Мама была более эмоциональная. В то же время я не помню ни одной ссоры между родителями. Не помню также и повышенных тонов при общении родителей между собой».
Полину Натановну освободили в 1956 году, а реабилитировали лишь спустя десять (!) лет — в 1966-м.
С первых же дней после освобождения она делала все возможное и невозможное для восстановления честного имени мужа, и только в 1971 году он был реабилитирован посмертно как жертва политических репрессий. Саму Полину Натановну признали жертвой политических репрессий лишь в апреле 1993 года.

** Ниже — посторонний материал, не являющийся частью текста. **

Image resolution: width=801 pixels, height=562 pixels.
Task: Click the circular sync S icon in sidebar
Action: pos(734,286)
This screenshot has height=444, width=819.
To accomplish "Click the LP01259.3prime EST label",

«Мама и после выхода из заключения в 1956 году не потеряла своей женственности и привлекательности, — подчеркивал Анатолий Яковлевич. — Ее даже звали замуж, но она всегда отказывала. Как она мне говорила потом, она не могла изменить памяти отца.
Каждый раз, уезжая в командировку, я ежедневно посылал маме открытку. Она отвечала большими подробными письмами. Время от времени я перечитываю эти письма, полные тепла и любви».

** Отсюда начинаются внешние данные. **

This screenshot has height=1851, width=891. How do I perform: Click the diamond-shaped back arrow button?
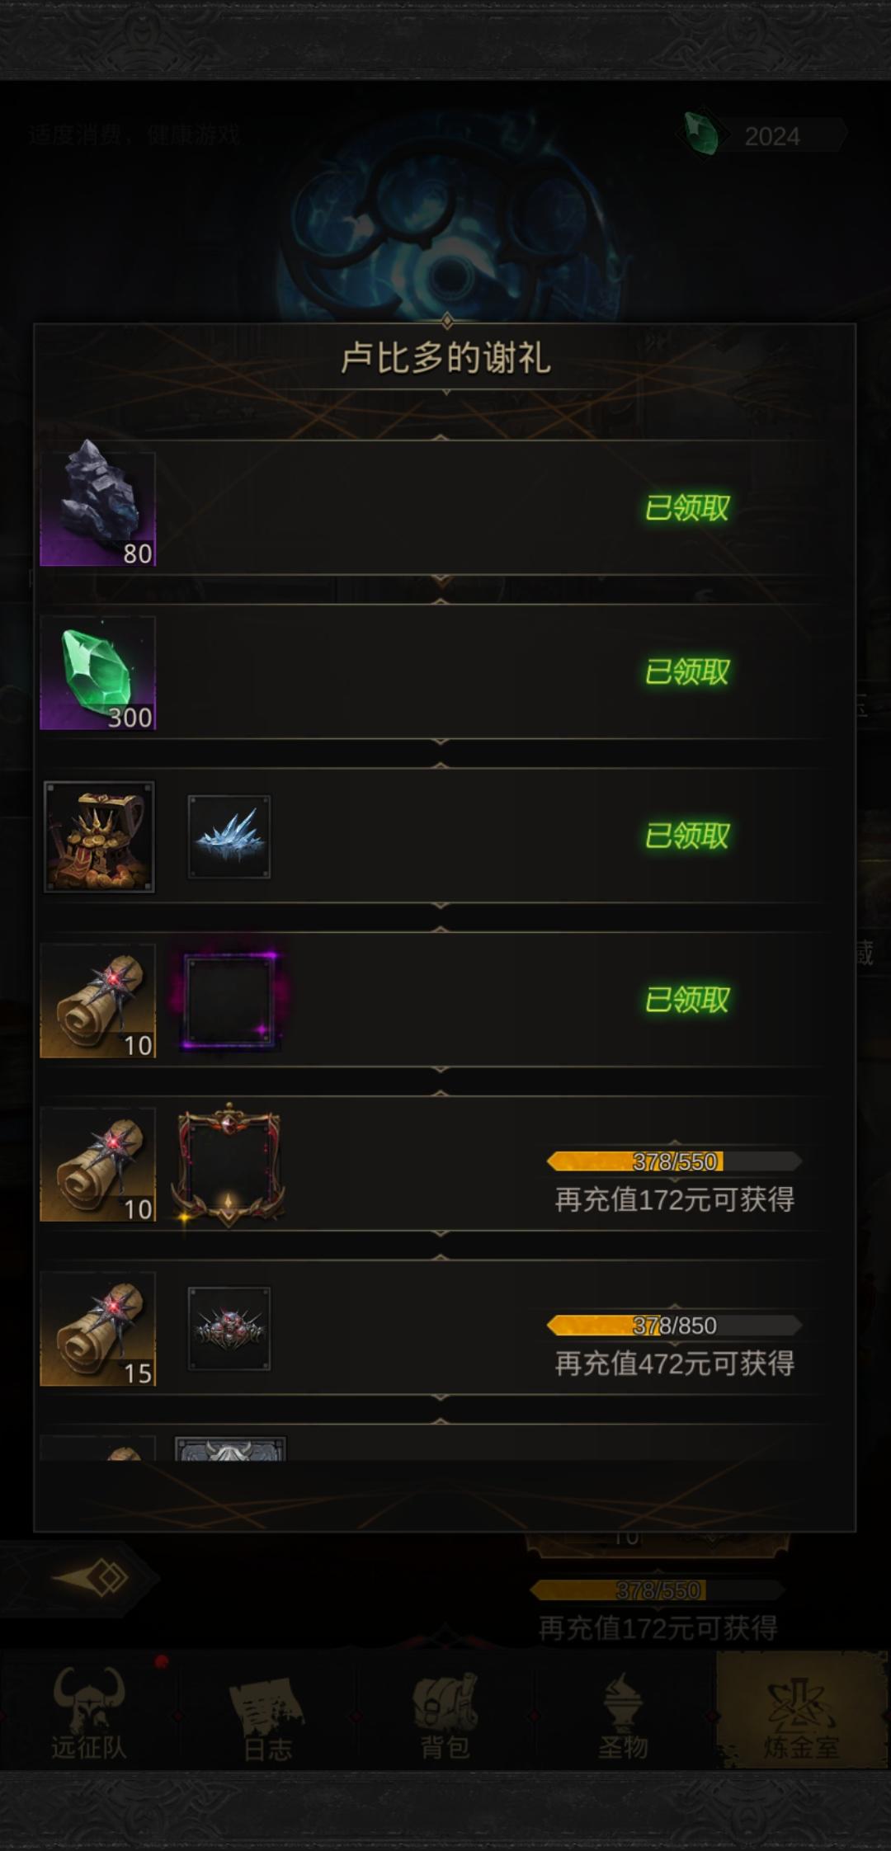point(92,1578)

Что касается Якова Исааковича, то здесь следует отметить его исключительную скромность в быту. Впрочем, данная черта являлась характерной практически для всех представителей его поколения разведчиков. Во время заграничных командировок, как уже отмечалось, Серебрянский вел образ жизни, соответствующий текущей легенде, стараясь при этом всячески экономить государственные средства. Многолетняя работа в разведке не принесла ему ни капиталов, ни недвижимости.
При увольнении на пенсию в 1946 году у него не оказалось ни своей дачи (дачу снимали на лето в Подмосковье за свои средства), ни машины. Правда, в том же году Якову Исааковичу предложили приобрести за символическую плату какую-нибудь списанную эмку, но он категорически отказался, хотя очень хорошо водил машину и любил это делать.

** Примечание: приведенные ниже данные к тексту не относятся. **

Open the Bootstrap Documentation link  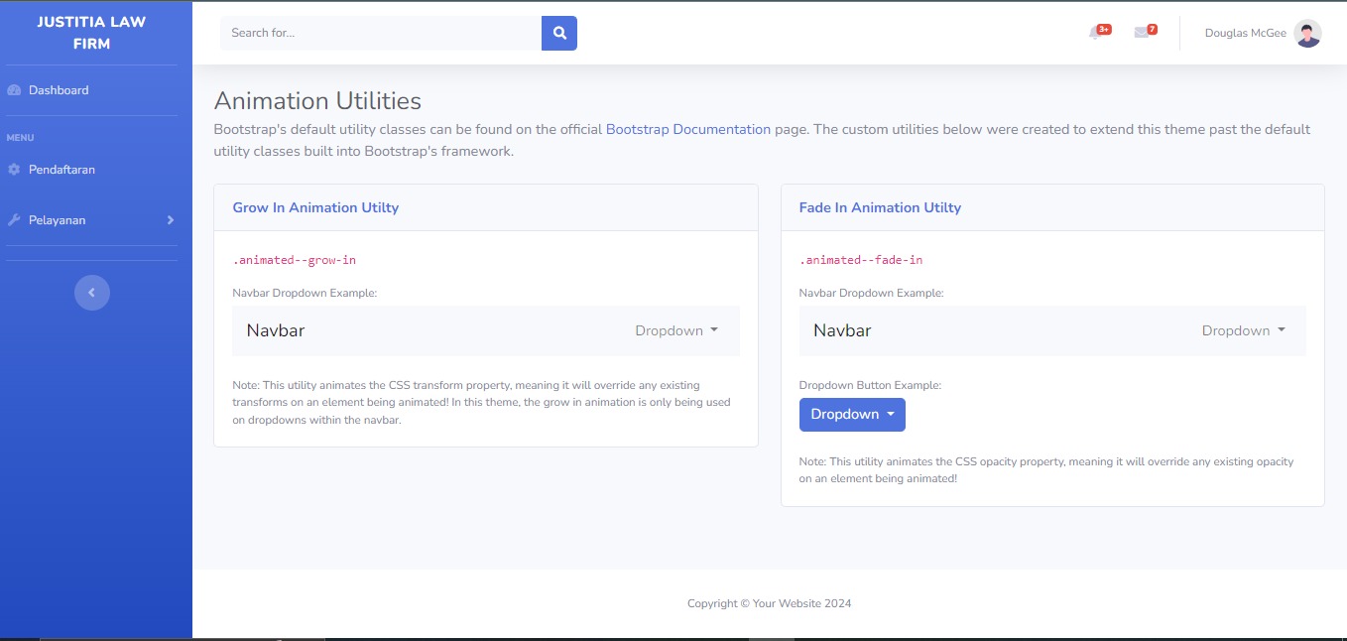pos(687,129)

В Москве Серебрянским приходилось часто переезжать с квартиры на квартиру: арестовывали в 1938 и 1953 годах — отбирали жилплощадь. Возвращались из тюрьмы — жили в гостинице, а затем получали комнату в коммуналке или новую квартиру.
Как-то, уже в наши дни, сыну Серебрянских Анатолию Яковлевичу позвонили из редакции «Энциклопедия Москвы», готовившей материал о его отце, и попросили уточнить адреса в Москве, по которым проживали его родители. Он стал вспоминать. Список оказался внушительным.
По приезде в Москву в 1920 году молодоженам дали комнату в коммунальной квартире в бывшем доходном доме 9 на Тверском бульваре.
Затем семья переехала в небольшую квартирку на том же бульваре, но с окнами, выходившими на памятник Пушкину, до того как он «переехал» в 1950 году на противоположную сторону Пушкинской площади.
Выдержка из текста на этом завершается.